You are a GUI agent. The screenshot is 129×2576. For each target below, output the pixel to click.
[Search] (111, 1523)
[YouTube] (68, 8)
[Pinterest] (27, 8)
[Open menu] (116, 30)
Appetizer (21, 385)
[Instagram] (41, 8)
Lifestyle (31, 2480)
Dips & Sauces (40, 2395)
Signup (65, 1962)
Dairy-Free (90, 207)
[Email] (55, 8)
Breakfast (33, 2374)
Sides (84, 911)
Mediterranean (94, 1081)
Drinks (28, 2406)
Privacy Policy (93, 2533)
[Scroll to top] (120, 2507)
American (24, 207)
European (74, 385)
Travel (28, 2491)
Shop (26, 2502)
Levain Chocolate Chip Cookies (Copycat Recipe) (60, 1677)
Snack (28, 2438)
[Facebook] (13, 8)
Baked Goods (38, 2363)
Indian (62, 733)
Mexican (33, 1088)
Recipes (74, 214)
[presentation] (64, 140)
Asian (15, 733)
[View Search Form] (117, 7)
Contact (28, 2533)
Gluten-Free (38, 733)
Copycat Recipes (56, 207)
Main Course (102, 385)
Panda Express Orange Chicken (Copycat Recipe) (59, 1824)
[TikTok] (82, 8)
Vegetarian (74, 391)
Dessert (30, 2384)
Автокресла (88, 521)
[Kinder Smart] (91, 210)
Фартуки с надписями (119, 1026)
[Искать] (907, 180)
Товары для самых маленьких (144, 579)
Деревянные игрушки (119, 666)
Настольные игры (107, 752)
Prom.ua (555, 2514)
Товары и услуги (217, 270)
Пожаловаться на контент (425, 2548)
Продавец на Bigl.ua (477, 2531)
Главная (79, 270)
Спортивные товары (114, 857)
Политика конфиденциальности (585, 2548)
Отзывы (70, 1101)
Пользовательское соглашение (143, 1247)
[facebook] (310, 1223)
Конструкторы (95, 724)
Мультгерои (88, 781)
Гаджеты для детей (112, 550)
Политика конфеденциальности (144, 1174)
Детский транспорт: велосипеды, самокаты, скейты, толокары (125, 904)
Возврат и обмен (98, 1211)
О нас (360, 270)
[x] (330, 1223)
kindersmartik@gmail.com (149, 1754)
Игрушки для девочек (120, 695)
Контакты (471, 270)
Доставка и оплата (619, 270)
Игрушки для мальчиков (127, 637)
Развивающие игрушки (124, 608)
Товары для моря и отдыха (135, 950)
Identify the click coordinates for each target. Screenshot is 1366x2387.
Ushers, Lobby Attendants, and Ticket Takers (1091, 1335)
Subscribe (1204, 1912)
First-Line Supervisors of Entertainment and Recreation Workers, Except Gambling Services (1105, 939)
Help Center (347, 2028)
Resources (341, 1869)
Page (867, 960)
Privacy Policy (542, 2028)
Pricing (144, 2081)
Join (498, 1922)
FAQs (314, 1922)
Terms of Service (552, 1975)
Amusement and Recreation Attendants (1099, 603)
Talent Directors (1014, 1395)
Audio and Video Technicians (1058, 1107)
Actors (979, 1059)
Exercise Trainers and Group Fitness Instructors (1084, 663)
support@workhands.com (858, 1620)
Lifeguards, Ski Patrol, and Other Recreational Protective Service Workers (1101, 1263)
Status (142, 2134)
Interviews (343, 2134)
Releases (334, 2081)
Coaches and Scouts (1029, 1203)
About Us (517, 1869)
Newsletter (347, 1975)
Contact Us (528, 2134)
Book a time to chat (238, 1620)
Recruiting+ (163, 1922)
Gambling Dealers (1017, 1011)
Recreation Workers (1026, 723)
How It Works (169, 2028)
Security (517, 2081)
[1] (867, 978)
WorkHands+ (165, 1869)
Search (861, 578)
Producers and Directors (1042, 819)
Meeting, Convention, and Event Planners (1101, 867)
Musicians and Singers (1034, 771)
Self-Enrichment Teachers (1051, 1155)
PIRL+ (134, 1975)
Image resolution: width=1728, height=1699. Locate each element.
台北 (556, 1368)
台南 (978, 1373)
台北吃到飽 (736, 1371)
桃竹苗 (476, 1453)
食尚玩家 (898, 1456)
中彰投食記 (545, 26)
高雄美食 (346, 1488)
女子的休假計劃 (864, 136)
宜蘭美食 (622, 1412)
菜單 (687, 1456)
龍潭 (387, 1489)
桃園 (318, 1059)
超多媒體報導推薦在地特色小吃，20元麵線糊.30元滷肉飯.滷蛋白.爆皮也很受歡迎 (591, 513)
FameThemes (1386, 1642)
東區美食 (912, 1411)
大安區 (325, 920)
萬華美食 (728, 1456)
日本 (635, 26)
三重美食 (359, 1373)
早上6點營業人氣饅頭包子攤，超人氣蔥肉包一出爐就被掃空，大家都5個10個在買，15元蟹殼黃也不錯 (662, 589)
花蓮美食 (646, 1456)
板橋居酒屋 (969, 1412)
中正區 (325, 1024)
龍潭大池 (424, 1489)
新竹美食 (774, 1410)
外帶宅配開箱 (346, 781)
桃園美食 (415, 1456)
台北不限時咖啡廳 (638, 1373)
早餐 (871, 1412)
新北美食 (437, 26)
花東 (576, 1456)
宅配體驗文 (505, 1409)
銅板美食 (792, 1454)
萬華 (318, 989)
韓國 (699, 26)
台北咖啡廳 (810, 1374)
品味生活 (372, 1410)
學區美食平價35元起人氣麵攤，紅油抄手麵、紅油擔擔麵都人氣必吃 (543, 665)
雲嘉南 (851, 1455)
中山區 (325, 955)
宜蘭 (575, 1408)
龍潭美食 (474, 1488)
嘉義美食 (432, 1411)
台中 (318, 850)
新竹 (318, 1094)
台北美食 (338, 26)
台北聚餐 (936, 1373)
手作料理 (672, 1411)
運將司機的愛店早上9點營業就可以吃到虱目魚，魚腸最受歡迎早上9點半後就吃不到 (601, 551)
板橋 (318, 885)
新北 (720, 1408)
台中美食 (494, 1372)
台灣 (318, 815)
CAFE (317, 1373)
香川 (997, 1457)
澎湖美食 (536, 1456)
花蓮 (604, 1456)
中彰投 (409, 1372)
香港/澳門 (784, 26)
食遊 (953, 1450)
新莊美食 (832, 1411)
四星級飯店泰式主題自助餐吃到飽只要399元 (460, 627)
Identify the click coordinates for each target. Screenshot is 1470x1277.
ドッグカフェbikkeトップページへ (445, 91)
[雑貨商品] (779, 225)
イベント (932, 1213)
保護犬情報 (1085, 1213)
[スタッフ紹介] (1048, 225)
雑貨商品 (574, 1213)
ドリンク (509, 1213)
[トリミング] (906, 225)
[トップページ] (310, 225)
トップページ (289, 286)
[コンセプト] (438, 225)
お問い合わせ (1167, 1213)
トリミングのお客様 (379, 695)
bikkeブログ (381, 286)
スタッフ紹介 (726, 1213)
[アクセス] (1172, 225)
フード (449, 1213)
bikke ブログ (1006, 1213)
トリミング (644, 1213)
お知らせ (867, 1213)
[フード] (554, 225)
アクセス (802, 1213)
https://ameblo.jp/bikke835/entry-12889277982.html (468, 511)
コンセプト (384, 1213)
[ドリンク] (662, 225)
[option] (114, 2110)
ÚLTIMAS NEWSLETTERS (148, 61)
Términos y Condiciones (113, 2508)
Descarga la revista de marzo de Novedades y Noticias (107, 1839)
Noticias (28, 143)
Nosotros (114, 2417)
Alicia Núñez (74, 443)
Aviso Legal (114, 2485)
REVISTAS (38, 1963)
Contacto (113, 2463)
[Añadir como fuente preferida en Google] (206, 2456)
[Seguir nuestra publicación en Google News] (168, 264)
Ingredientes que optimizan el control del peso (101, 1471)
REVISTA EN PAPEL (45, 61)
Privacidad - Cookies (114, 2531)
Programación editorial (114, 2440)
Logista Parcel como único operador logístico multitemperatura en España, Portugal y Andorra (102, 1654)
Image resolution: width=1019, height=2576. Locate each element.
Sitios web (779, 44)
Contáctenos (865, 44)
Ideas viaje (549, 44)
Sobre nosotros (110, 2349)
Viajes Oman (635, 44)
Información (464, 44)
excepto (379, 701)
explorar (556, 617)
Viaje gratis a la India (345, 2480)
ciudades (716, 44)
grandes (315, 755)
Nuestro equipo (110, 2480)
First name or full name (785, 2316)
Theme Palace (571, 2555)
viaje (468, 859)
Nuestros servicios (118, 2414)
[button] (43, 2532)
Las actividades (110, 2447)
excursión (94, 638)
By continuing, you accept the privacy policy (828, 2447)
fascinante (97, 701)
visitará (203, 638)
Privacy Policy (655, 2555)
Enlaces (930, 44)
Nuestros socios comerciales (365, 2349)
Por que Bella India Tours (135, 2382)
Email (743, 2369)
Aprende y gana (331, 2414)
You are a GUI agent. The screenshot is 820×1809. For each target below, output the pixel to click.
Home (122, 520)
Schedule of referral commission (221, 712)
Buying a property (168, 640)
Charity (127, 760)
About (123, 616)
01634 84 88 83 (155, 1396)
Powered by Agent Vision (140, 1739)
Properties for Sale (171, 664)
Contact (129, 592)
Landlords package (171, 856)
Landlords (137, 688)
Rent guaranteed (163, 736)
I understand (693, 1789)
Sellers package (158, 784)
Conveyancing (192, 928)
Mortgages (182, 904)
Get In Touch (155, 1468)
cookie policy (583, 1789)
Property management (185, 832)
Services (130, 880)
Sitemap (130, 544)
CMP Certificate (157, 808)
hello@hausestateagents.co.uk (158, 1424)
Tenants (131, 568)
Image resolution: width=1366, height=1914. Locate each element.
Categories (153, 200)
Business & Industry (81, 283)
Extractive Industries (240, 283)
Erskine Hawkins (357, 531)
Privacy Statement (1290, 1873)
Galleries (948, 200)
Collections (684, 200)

......

Begin with the line above that has "龍潭美食 (474, 1488)" and continue through the line that has "保護犬情報 (1085, 1213)", setting each one down exactly. Stop there.

--- PROBLEM SOLUTION ---
龍潭美食 (474, 1488)
嘉義美食 (432, 1411)
台中 (318, 850)
新竹 (318, 1094)
台北美食 (338, 26)
台北聚餐 (936, 1373)
手作料理 (672, 1411)
運將司機的愛店早上9點營業就可以吃到虱目魚，魚腸最受歡迎早上9點半後就吃不到 (601, 551)
板橋 (318, 885)
新北 (720, 1408)
台中美食 (494, 1372)
台灣 (318, 815)
CAFE (317, 1373)
香川 (997, 1457)
澎湖美食 (536, 1456)
花蓮 (604, 1456)
中彰投 (409, 1372)
香港/澳門 (784, 26)
食遊 (953, 1450)
新莊美食 (832, 1411)
四星級飯店泰式主題自助餐吃到飽只要399元 (460, 627)
Identify the click coordinates for each target. Screenshot is 1470x1277.
ドッグカフェbikkeトップページへ (445, 91)
[雑貨商品] (779, 225)
イベント (932, 1213)
保護犬情報 (1085, 1213)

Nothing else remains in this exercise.